Attention vent de fraîcheur sur une prog "trapisante" ultra "testosteronée" L'enfant terrible du voguing parisien, le DJ, chanteur, styliste balançait en effet une sérieuse claque house et dance 90's en cloture du festival. "Fils d'immigré, noir et pédé". Résumer Pierre-Edouard Hanffou aka Kiddy Smile au T-Shirt provocateur qu'il arborait lors de son set, à l'Elysée, l'an dernier serait regrettable. Arrosée de sa sublime, sa prestation chantée s'accompagnait de deux choristes et de danseurs aux coiffures littéralement gonflées. De son "Movin' On Now" à une reprise de "Sing it back" de Moloko, l'artiste fan des productions et remix de Todd Terry soulevait la foule comme un seul homme. Dansez, maintenant!

============================================================

# [CONSIGNE]
Répondez aux questions sur l'extrait consacré à Kiddy Smile.
(a) Quel est le vrai nom de l'artiste ?
(b) Qui accompagnait sa prestation chantée ?
(c) Quel titre de Moloko l'artiste a-t-il repris ?
Le matériel présenté ensuite n'est pas nécessaire à l'exercice.

# [Données pour repérer des cibles visibles]
============================================================

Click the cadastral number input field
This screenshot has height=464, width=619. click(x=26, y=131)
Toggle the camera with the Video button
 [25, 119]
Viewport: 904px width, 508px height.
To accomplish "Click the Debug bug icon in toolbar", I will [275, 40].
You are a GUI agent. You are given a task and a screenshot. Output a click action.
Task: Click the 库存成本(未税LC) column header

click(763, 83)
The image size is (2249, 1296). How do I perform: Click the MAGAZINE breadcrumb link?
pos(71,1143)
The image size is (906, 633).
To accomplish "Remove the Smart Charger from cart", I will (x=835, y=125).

============================================================

# [CORRIGÉ]
(a) Pierre-Edouard Hanffou.
(b) Deux choristes et des danseurs aux coiffures littéralement gonflées.
(c) « Sing it back ».